Évidemment, il ne renie pas sa foi, bien au contraire. Ce serait trop douloureux pour lui de reconnaître qu’il a toujours cru en des légendes. La question ne se pose même pas ! Non, il voit seulement que l’Église perd ses ouailles, qu’il ne reste plus que des vieillards, que les jeunes se moquent des prescriptions de l’Église en matière de sexualité et qu’en plus l’Église est assez conne pour virer les divorcés, du coup les enfants de divorcés sont perdus pour la cause ! Bref, il laisse comprendre – mais bien sûr il n’allait pas le dire explicitement, c’est quand même un jésuite ! — que la dégringolade de l’institution est la faute d’un certain nombre de ses dirigeants qui seraient simplement à la bourre de deux siècles.
En retard de 200 ans, oui si on parle de marketing, de conquête de part de marché, de démagogie, etc.

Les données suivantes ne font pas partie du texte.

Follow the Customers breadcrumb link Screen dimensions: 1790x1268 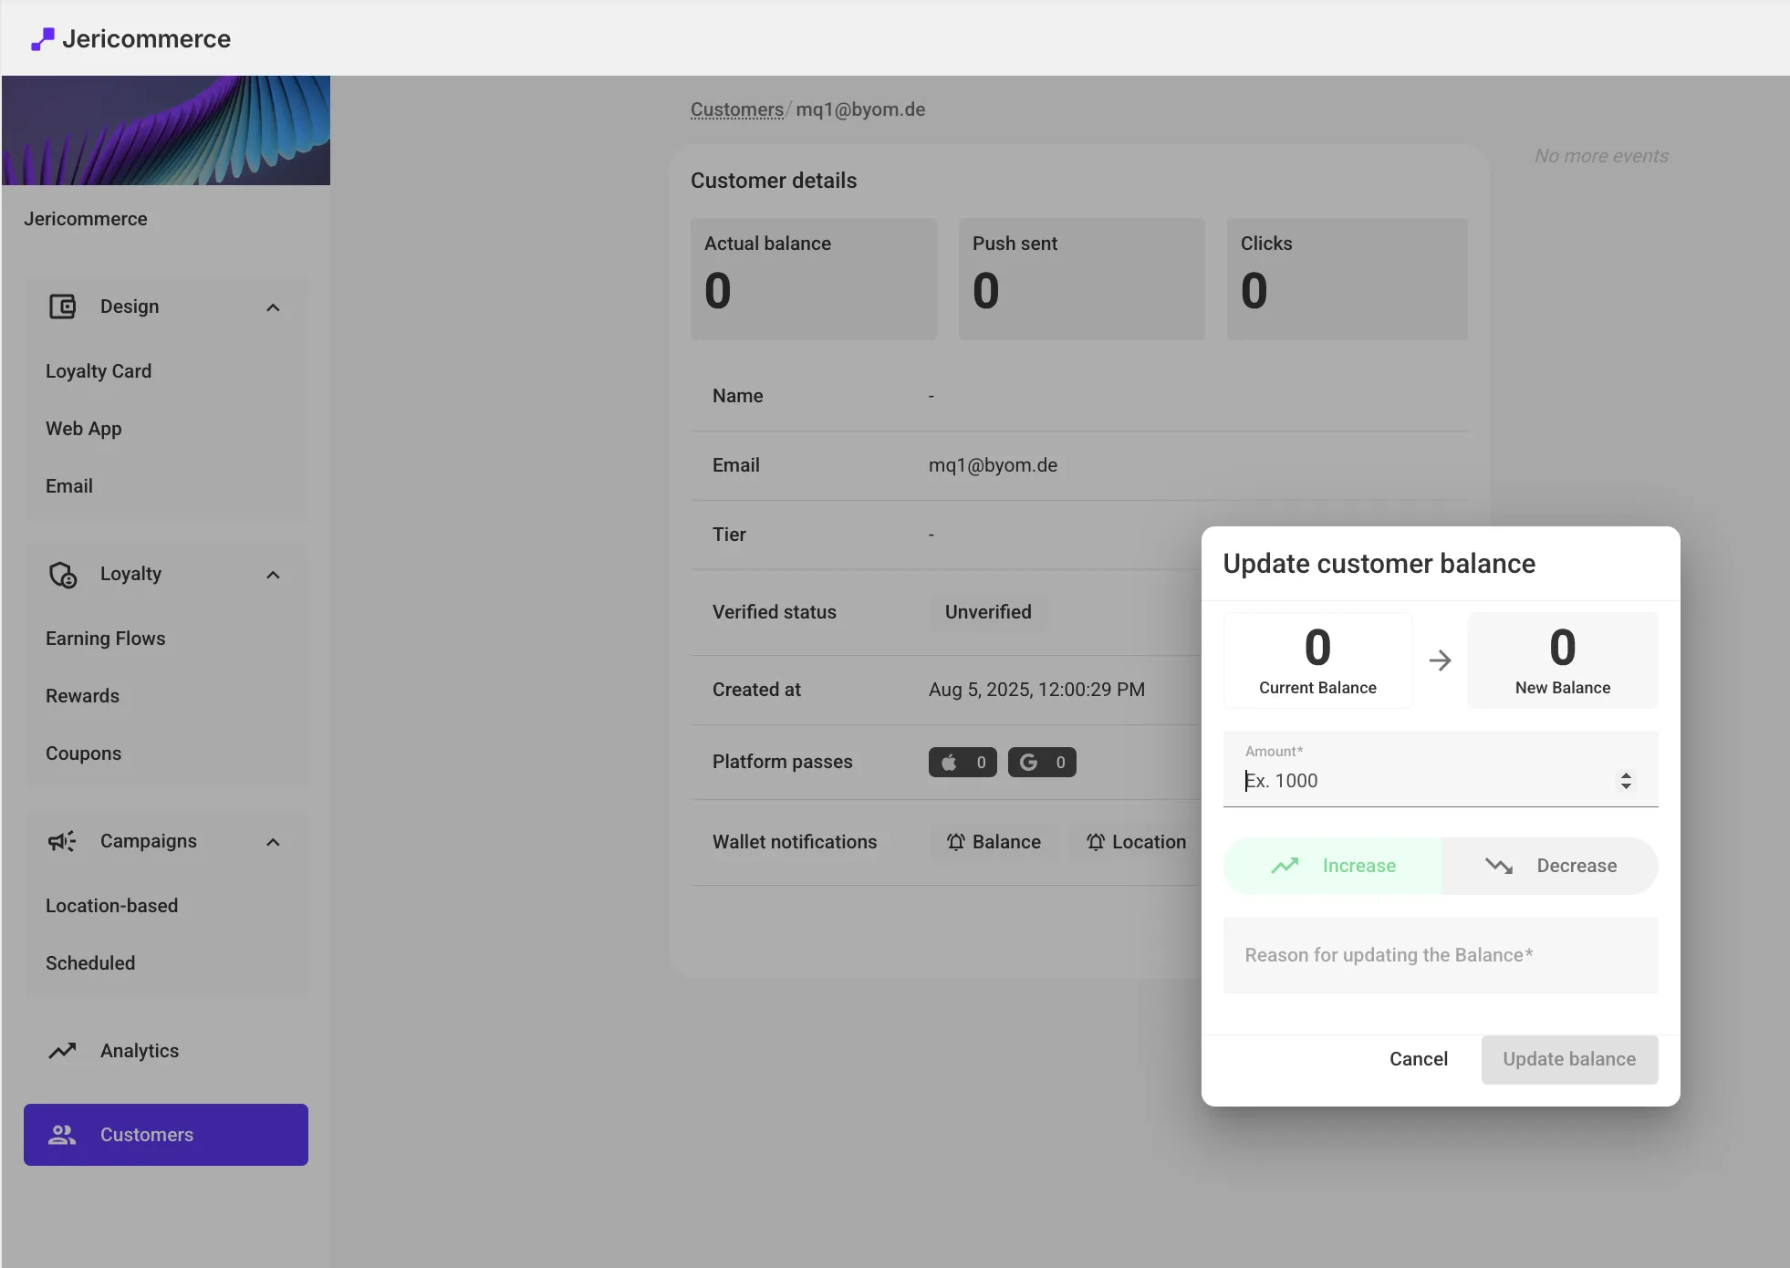tap(736, 109)
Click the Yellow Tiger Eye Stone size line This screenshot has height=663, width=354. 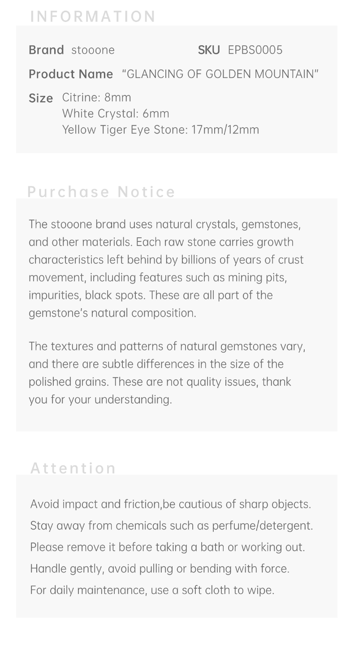coord(160,130)
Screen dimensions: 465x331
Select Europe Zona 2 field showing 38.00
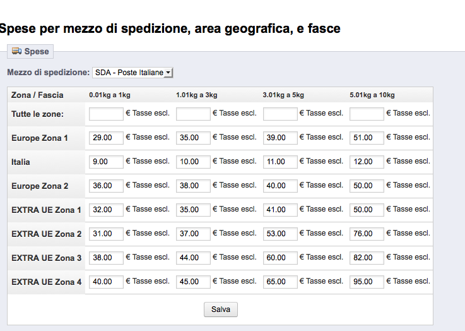[193, 186]
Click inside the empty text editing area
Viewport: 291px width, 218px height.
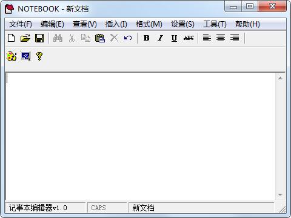point(141,136)
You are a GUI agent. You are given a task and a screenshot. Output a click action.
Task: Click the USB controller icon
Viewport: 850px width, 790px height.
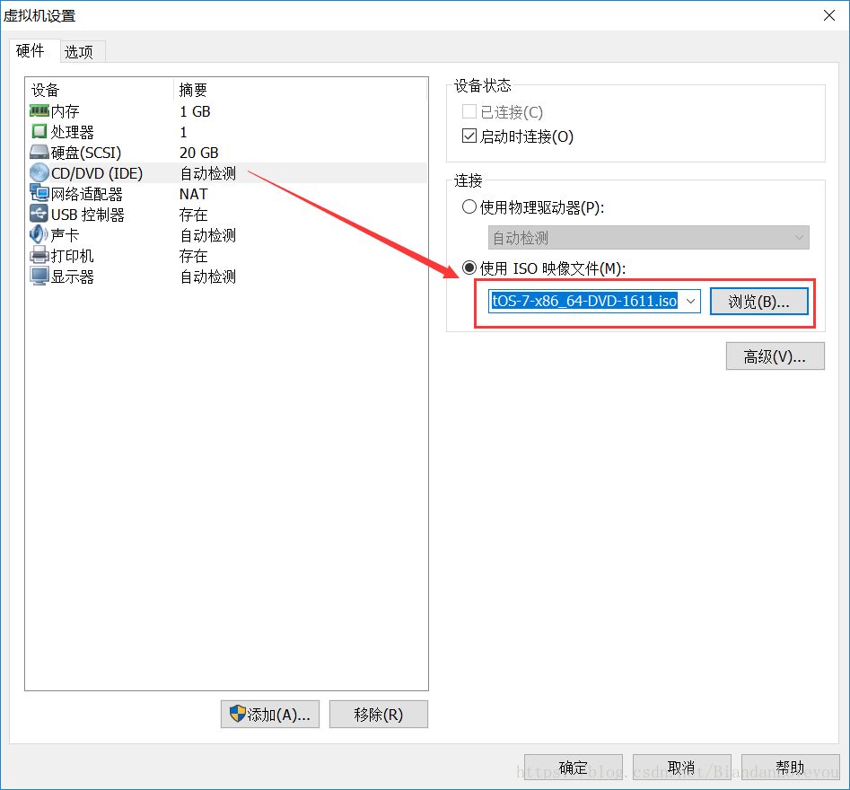39,214
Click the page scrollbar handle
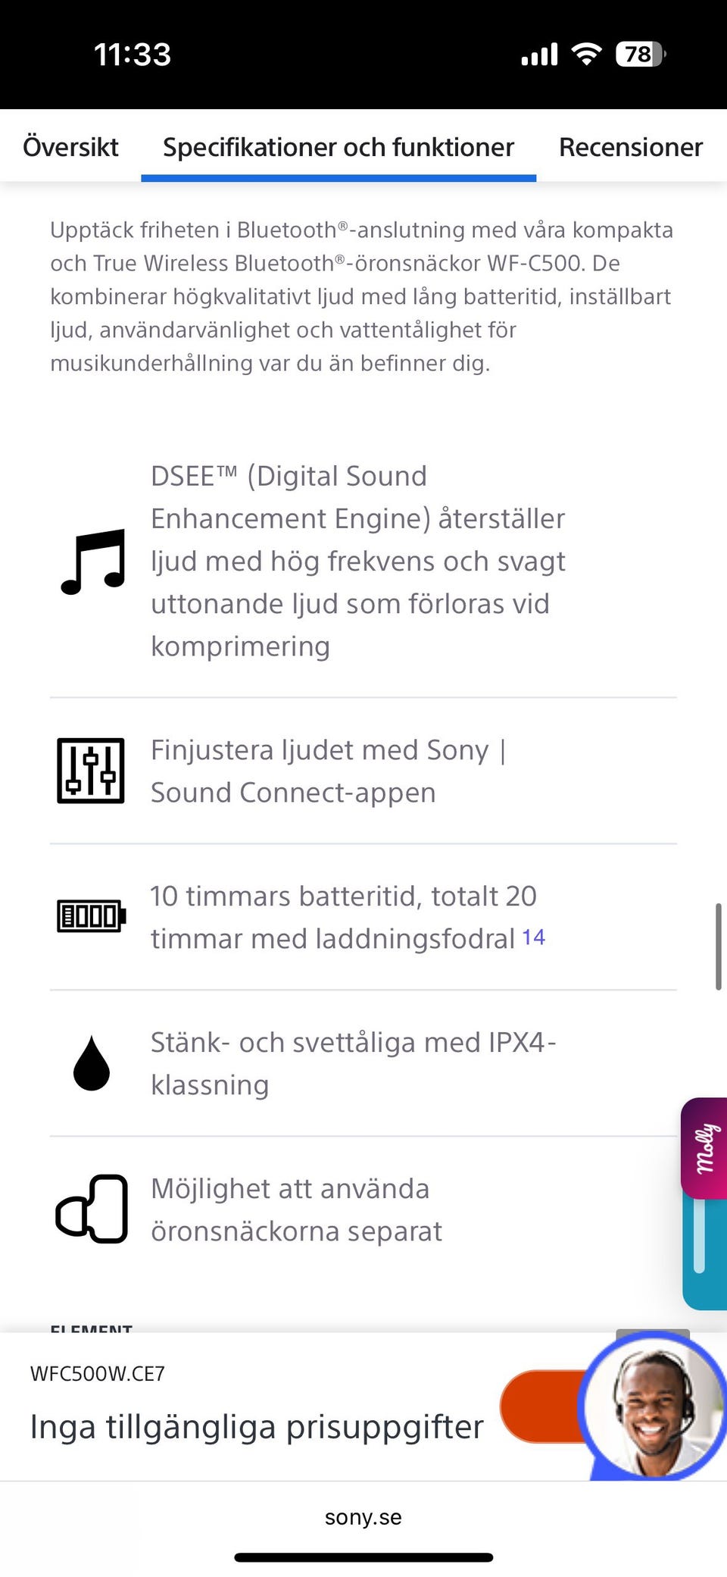 pyautogui.click(x=718, y=947)
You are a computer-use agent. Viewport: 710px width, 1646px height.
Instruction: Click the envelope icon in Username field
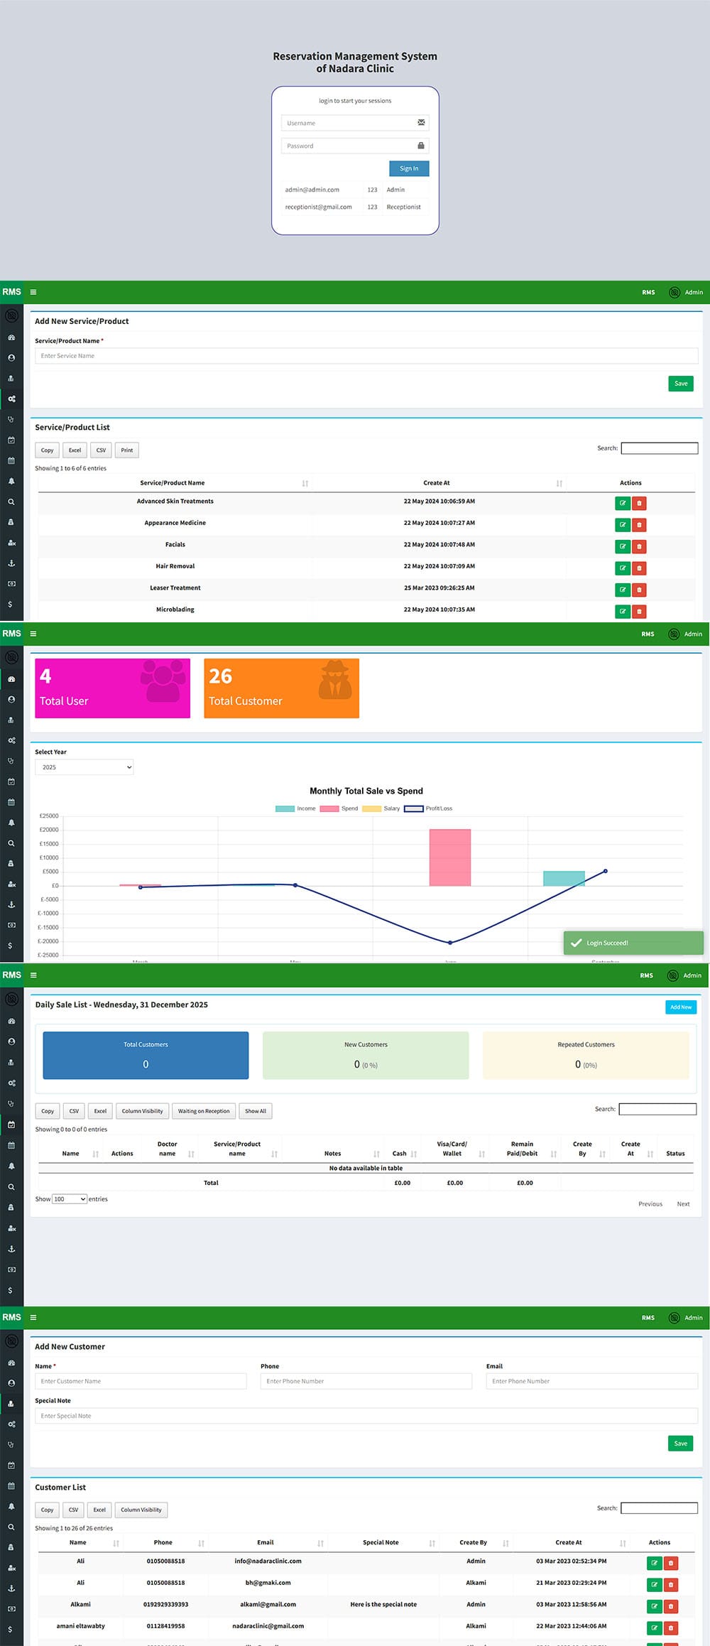pos(421,123)
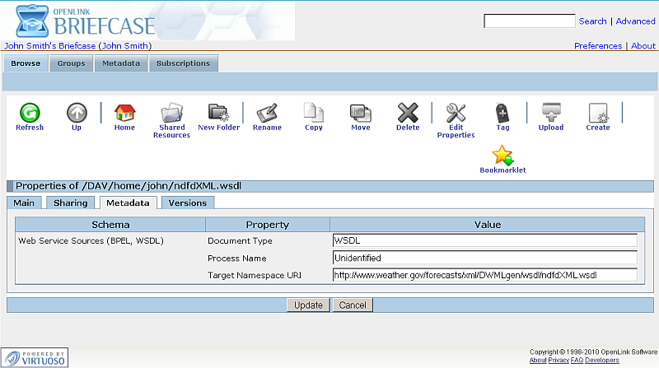This screenshot has width=659, height=368.
Task: Click the Refresh toolbar icon
Action: (30, 113)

Pour ce qui est de la tentative de camouflage de crimes, elle n’est pas plus à la bourre que n’importe quelle dictature, voire bien des démocraties. Et pour ce qui est de la justice, elle en est au même point, faisant payer un lampiste pour des fuites d’informations organisées par d’autres (Vatileaks).
Serait-elle de son temps, l’Église n’en serait pas moins une entreprise de décervelage, elle serait seulement moins ridicule. En quelque sorte, un ennemi plus dangereux. Ce « retard », c’est le problème de l’Église catholique en Europe et en Amérique. On peut aussi voir dans ces deux continents des religions pas particulièrement évoluées gagner du terrain. Certaines ont même bien plus de 200 ans de retard, développant chacune leur propre forme de créationnisme, c’est-à-dire qu’elles font tout ce qu’elles peuvent pour se rapprocher de l’époque à laquelle ont été rédigés les comtes et légendes sur la création du monde, niant des siècles de découvertes scientifiques…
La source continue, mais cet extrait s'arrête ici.